Advertisement

Dumb luck brought Britton his out pitch

When Zach Britton(notes) uses his middle finger, it's not an obscenity. It just causes them. Opposing batters punctuate ugly swings and flaccid ground balls and strikeouts with every last morsel of a sailor's vocabulary, and if Britton really wanted to add insult to injury, he would extend his bird as a reminder of what caused that particular at-bat's demise.

The Baltimore Orioles' 23-year-old rookie starting pitcher has spent the first five weeks of his major league career confounding hitters with one of baseball's rare beasts: the left-handed power sinker. Forget the high heat, the diving splitter, the tilt-a-whirl slider, the whittling cutter, the ACL-tearing curve – it's the sinker, the workaday pitch almost anyone can learn, that, when mastered, can transform a man into an out-making automaton.

Zach Britton is a rarity – not many lefties throw a dominant slider.
(AP)

No one throws a sinker like Britton. Actually, the ball isn't even supposed to sink. When he was in Class A, futzing around with different grips like all inquisitive pitchers do, one of his coaches, Calvin Maduro, tried to teach him a cutter. He told Britton to dig his middle finger into the seams, rest his index finger alongside it and throw. The ball was supposed to move in against right-handed hitters. It dove a foot away.

"I don't know what you're doing," Maduro said. "Just keep doing it."

Britton didn't know, either, and he did keep doing it anyway. And eight starts into his career, with his latest Thursday a nine-inning gem against Seattle, he might own the best lefty sinker in the American League.

There is no shortage of right-handers whose reliance on the sinker defines their very baseball existence: Fausto Carmona(notes) and Justin Masterson(notes) in Cleveland; Derek Lowe(notes) and Tim Hudson(notes) in Atlanta; Brandon Webb(notes) and Chien-Ming Wang(notes) in Disablelistadelphia. The list of lefty sinker specialists won't swallow too many kilobytes: Britton; St. Louis' Jaime Garcia(notes) (the best in the business for now); and Atlanta reliever Jonny Venters(notes), among a few others not nearly as notable. A simple answer explains the pitch's rareness: Opposite-handed hitters tend to handle sinkerballers – especially those without a worthwhile changeup – and there are plenty of right-handed batters to stack teams' lineups.

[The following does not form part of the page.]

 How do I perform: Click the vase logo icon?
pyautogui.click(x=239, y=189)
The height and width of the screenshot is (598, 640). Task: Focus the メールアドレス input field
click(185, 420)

Britton has handled them, and everything else, really: the callus on his middle finger which needed to be excised with a scalpel; the emotion of knowing he was going down to Triple-A Norfolk to start the season only to return after a Brian Matusz(notes) injury; and the reality that, for the foreseeable future, he'll be pitching in the toughest division in baseball.

"I'm not scared of the Yankees," Britton said. "I'm not scared of the Red Sox. I'm not scared of the Rays. It's a great opportunity. These guys are the best teams in baseball. I'm glad I’m in the AL East. If you can succeed against the best, you can pitch against anyone in baseball."

In 17 1/3 innings against Tampa Bay and Boston, Britton has allowed five runs. He beat the Rays in his first start and lost to them in his last, and his 5-2 record and 2.42 ERA have fetched him particular attention in what was turning into a very nice two-man American League Rookie of the Year race between Britton and Seattle Mariners right-hander Michael Pineda(notes) (with latecomer Eric Hosmer(notes) of the Kansas City Royals happy to join the fray).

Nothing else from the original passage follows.